● WORK INSTRUCTION:
From the line holding "You are a GUI" through the line holding "fr [button] (1277, 24)" below, write out every line exactly; include both of those lines and drop the pictures.

= Beginning of Section =

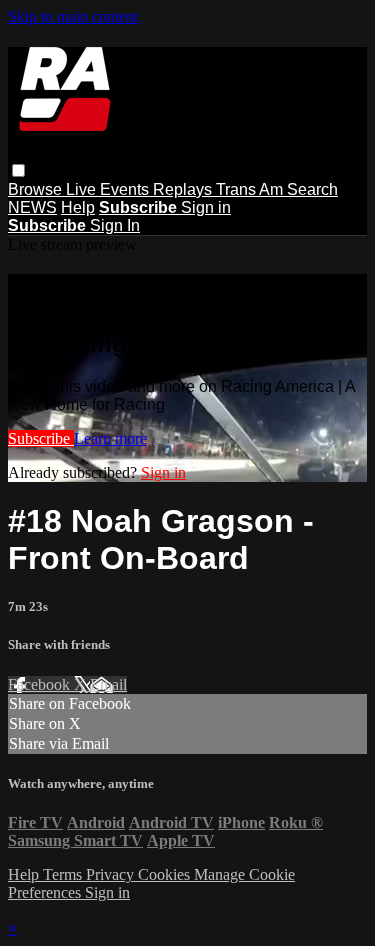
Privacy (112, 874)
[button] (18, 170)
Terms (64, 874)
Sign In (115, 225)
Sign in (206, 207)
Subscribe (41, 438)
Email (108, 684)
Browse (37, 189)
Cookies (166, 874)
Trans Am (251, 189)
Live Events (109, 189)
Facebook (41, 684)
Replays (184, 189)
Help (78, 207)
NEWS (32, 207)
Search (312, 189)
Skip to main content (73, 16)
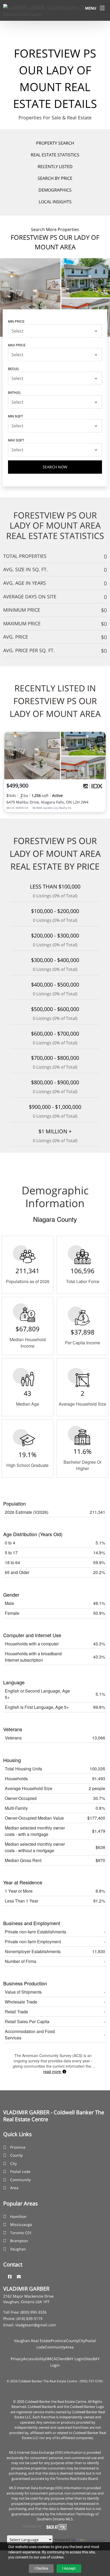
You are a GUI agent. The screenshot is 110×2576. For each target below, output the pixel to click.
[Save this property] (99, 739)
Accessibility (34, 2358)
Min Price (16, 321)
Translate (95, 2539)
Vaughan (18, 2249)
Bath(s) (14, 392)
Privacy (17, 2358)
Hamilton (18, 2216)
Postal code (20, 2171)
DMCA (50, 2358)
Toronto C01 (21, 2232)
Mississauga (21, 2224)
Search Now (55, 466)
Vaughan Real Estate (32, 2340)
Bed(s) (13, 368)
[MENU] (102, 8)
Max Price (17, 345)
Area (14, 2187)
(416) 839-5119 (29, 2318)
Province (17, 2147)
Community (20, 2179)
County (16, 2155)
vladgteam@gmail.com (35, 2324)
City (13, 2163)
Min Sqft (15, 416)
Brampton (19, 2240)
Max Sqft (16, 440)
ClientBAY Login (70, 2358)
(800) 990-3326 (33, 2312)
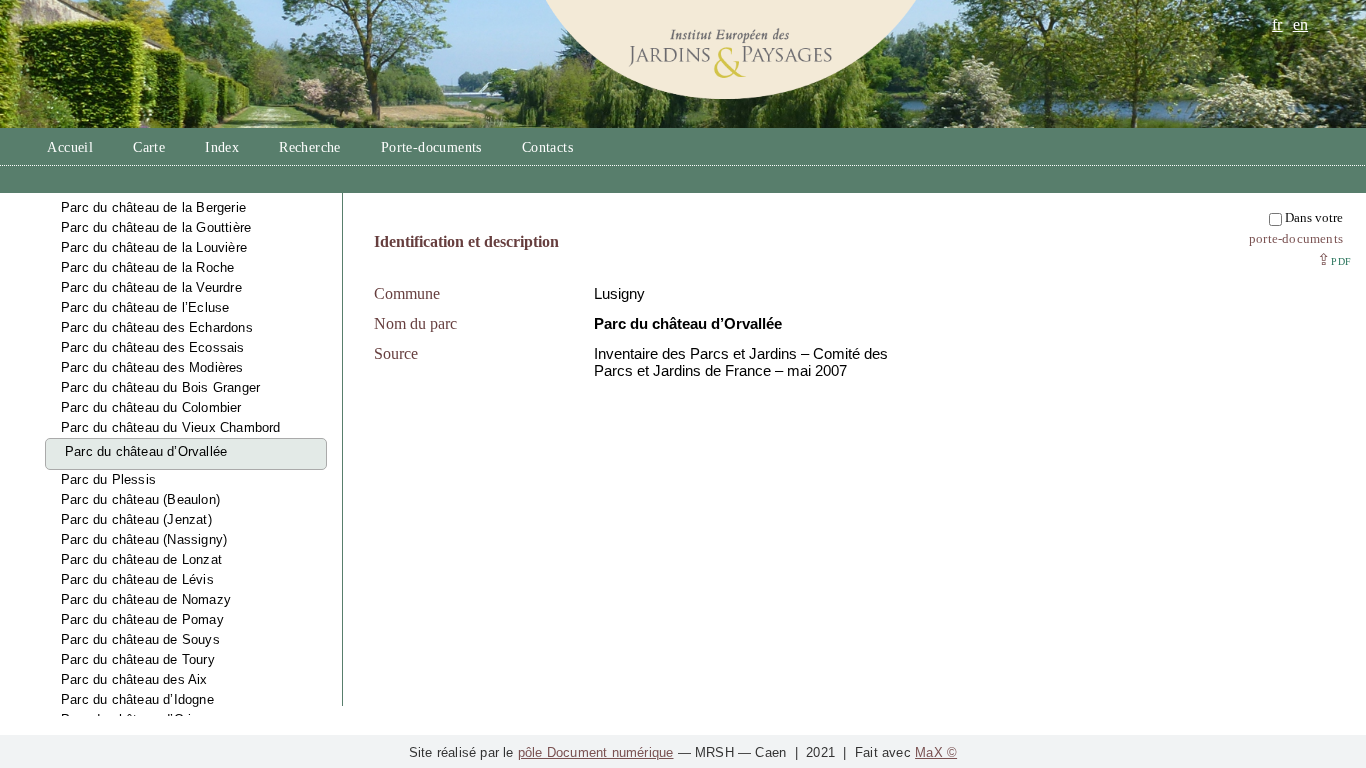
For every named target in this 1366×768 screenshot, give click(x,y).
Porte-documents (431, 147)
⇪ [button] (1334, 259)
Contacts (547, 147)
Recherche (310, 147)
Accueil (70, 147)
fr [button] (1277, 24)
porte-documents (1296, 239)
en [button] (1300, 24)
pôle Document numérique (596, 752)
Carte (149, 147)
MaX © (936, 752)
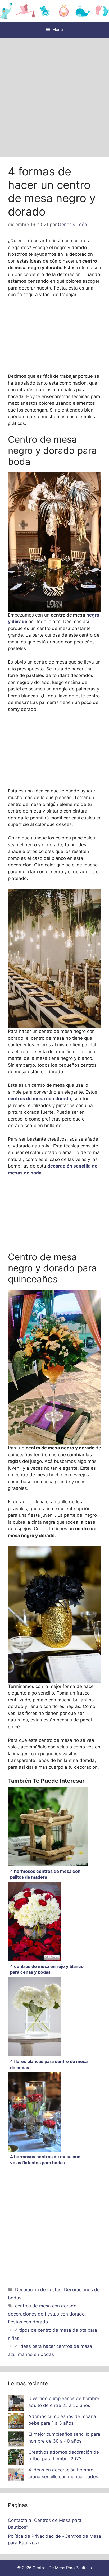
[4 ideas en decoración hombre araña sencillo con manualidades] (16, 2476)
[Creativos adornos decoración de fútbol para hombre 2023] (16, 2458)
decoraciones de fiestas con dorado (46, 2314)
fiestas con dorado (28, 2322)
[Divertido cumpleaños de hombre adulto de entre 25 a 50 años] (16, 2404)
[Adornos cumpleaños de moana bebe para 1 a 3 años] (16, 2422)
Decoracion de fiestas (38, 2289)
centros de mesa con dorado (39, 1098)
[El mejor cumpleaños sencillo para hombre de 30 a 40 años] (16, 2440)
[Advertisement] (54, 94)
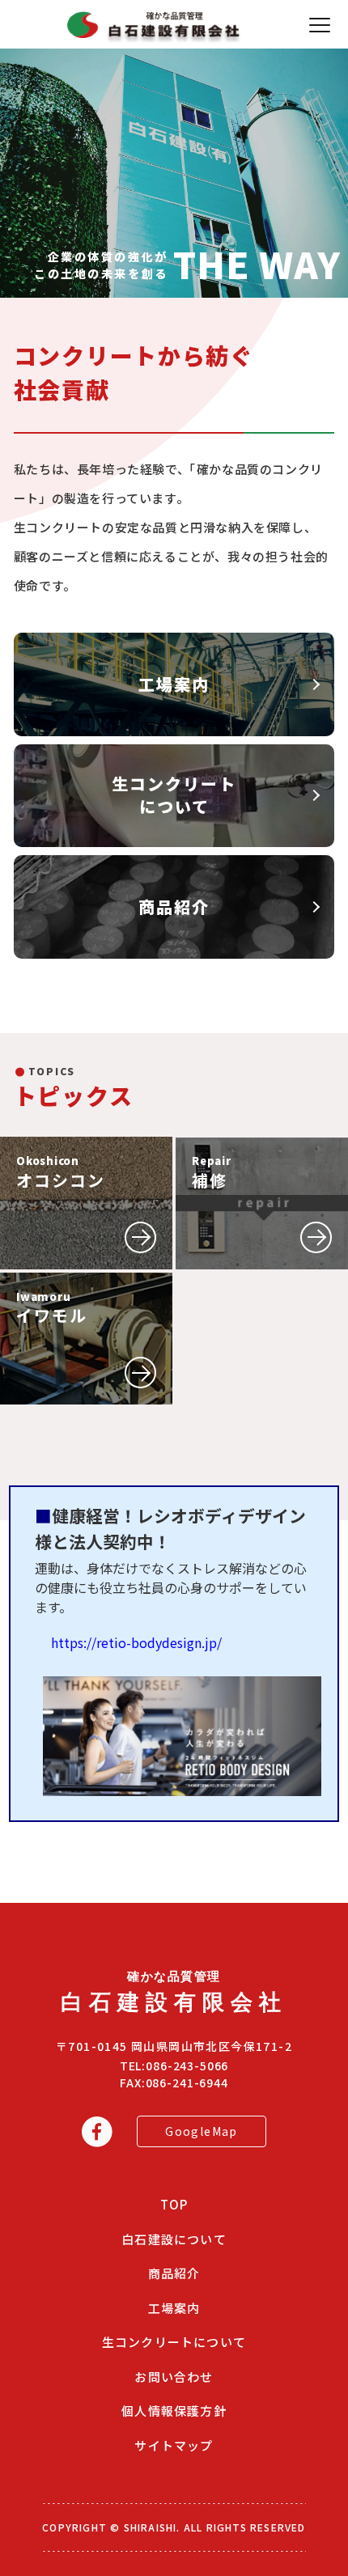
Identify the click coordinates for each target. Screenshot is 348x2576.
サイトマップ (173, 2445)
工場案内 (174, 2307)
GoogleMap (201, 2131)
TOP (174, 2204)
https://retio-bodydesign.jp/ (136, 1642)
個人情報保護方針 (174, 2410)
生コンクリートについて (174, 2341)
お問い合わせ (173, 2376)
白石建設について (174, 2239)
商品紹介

= End of Section =

● SOLUTION TO THIS TASK:
You are a GUI agent. The screenshot is 110×2576. For each target below, output the pixel to click.
[Save this property] (99, 739)
Accessibility (34, 2358)
Min Price (16, 321)
Translate (95, 2539)
Vaughan (18, 2249)
Bath(s) (14, 392)
Privacy (17, 2358)
Hamilton (18, 2216)
Postal code (20, 2171)
DMCA (50, 2358)
Toronto C01 (21, 2232)
Mississauga (21, 2224)
Search Now (55, 466)
Vaughan Real Estate (32, 2340)
Bed(s) (13, 368)
[MENU] (102, 8)
Max Price (17, 345)
Area (14, 2187)
(416) 839-5119 (29, 2318)
Province (17, 2147)
Community (20, 2179)
County (16, 2155)
vladgteam@gmail.com (35, 2324)
City (13, 2163)
Min Sqft (15, 416)
Brampton (19, 2240)
Max Sqft (16, 440)
ClientBAY Login (70, 2358)
(800) 990-3326 (33, 2312)
For every named target in this 1366×768 screenshot, give click(x,y).
Porte-documents (431, 147)
⇪ [button] (1334, 259)
Contacts (547, 147)
Recherche (310, 147)
Accueil (70, 147)
fr [button] (1277, 24)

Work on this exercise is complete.